Return all the rows below verbatim, leaving out the picture.

§ §

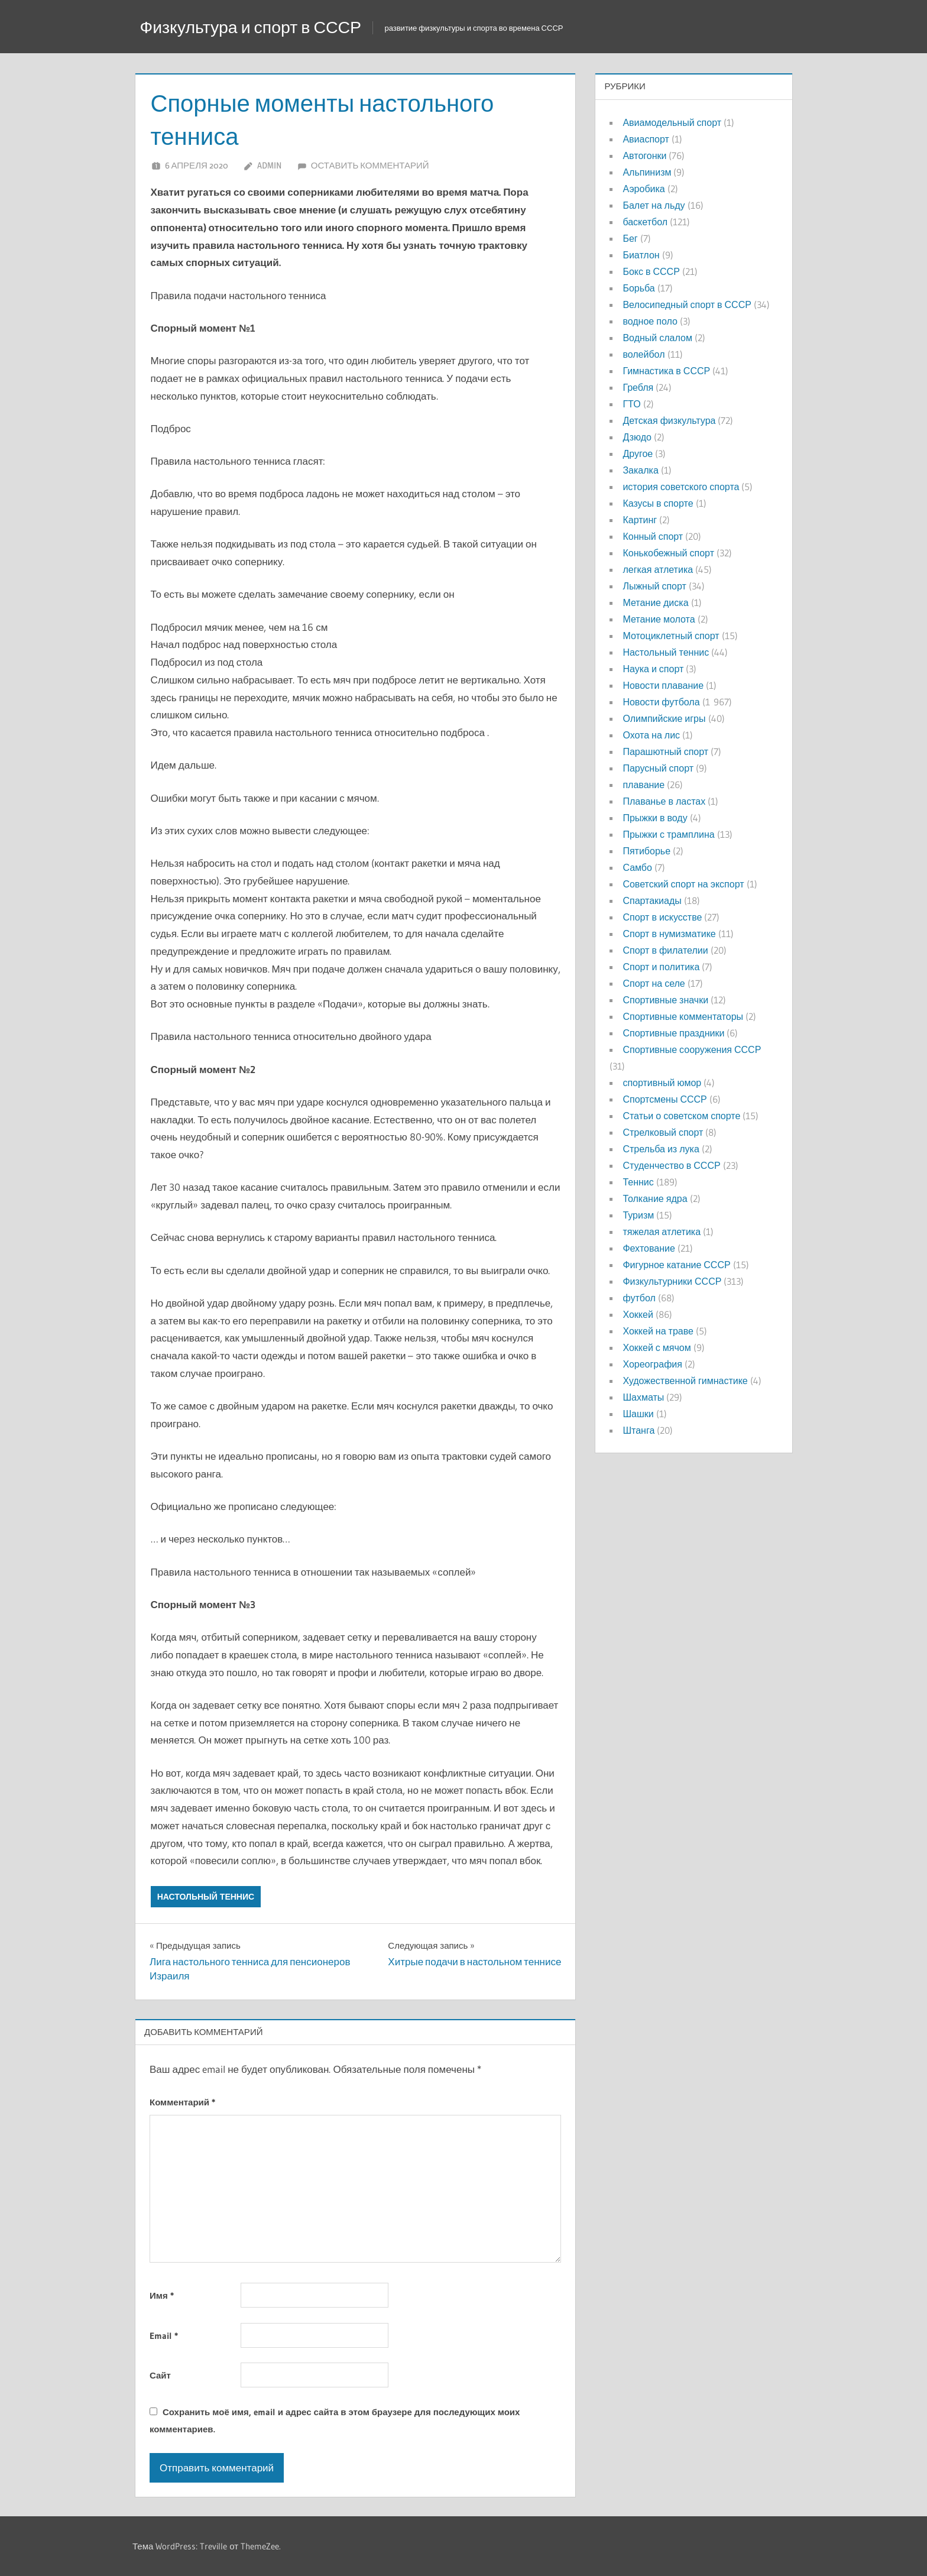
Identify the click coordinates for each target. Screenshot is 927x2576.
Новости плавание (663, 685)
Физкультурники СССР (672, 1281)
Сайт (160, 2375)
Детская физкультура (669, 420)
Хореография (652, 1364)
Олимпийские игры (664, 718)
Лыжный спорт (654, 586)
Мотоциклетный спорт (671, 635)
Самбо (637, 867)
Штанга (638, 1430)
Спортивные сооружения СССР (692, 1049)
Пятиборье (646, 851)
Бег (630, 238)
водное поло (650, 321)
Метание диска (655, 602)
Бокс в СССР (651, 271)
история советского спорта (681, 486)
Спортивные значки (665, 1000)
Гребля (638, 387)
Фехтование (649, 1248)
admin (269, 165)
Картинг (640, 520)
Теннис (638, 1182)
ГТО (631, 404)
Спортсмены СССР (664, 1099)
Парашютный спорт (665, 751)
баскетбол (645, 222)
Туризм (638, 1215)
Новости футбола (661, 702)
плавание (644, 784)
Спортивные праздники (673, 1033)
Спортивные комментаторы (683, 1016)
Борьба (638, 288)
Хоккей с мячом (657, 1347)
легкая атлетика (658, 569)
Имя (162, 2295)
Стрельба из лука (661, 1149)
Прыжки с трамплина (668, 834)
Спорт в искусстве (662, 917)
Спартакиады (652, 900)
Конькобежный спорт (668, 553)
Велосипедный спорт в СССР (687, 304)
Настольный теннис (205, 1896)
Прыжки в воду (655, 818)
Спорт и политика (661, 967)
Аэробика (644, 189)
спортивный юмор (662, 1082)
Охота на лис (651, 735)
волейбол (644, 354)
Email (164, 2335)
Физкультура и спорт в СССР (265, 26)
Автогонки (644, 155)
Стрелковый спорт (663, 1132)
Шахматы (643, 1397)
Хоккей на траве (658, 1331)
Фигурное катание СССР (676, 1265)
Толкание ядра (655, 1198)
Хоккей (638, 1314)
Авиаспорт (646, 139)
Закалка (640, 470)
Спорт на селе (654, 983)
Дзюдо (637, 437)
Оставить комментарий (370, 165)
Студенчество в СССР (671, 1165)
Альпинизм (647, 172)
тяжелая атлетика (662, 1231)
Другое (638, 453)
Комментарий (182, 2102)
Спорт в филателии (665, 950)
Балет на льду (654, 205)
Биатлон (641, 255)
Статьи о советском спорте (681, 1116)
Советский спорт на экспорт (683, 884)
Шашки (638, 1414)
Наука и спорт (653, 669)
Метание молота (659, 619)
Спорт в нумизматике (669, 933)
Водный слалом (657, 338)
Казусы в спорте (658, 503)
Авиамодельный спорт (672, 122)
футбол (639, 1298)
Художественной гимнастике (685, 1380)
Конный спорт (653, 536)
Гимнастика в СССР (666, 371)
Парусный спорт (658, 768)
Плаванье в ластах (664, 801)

§ §

§ **OUTPUT FOR THIS TASK**:
Identify the click coordinates for each target. Screenshot is 927x2576.
Новости плавание (663, 685)
Физкультурники СССР (672, 1281)
Сайт (160, 2375)
Детская физкультура (669, 420)
Хореография (652, 1364)
Олимпийские игры (664, 718)
Лыжный спорт (654, 586)
Мотоциклетный спорт (671, 635)
Самбо (637, 867)
Штанга (638, 1430)
Спортивные сооружения СССР (692, 1049)
Пятиборье (646, 851)
Бег (630, 238)
водное поло (650, 321)
Метание диска (655, 602)
Бокс в СССР (651, 271)
история советского спорта (681, 486)
Спортивные значки (665, 1000)
Гребля (638, 387)
Фехтование (649, 1248)
admin (269, 165)
Картинг (640, 520)
Теннис (638, 1182)
ГТО (631, 404)
Спортсмены СССР (664, 1099)
Парашютный спорт (665, 751)
баскетбол (645, 222)
Туризм (638, 1215)
Новости футбола (661, 702)
плавание (644, 784)
Спортивные праздники (673, 1033)
Спортивные комментаторы (683, 1016)
Борьба (638, 288)
Хоккей с мячом (657, 1347)
легкая атлетика (658, 569)
Имя (162, 2295)
Стрельба из лука (661, 1149)
Прыжки с трамплина (668, 834)
Спорт в искусстве (662, 917)
Спартакиады (652, 900)
Конькобежный спорт (668, 553)
Велосипедный спорт в СССР (687, 304)
Настольный теннис (205, 1896)
Прыжки в воду (655, 818)
Спорт и политика (661, 967)
Аэробика (644, 189)
спортивный юмор (662, 1082)
Охота на лис (651, 735)
волейбол (644, 354)
Email (164, 2335)
Физкультура и спорт в СССР (265, 26)
Автогонки (644, 155)
Стрелковый спорт (663, 1132)
Шахматы (643, 1397)
Хоккей на траве (658, 1331)
Фигурное катание СССР (676, 1265)
Толкание ядра (655, 1198)
Хоккей (638, 1314)
Авиаспорт (646, 139)
Закалка (640, 470)
Спорт на селе (654, 983)
Дзюдо (637, 437)
Оставить комментарий (370, 165)
Студенчество в СССР (671, 1165)
Альпинизм (647, 172)
тяжелая атлетика (662, 1231)
Другое (638, 453)
Комментарий (182, 2102)
Спорт в филателии (665, 950)
Балет на льду (654, 205)
Биатлон (641, 255)
Статьи о советском спорте (681, 1116)
Советский спорт на экспорт (683, 884)
Шашки (638, 1414)
Наука и спорт (653, 669)
Метание молота (659, 619)
Спорт в нумизматике (669, 933)
Водный слалом (657, 338)
Казусы в спорте (658, 503)
Авиамодельный спорт (672, 122)
футбол (639, 1298)
Художественной гимнастике (685, 1380)
Конный спорт (653, 536)
Гимнастика в СССР (666, 371)
Парусный спорт (658, 768)
Плаванье в ластах (664, 801)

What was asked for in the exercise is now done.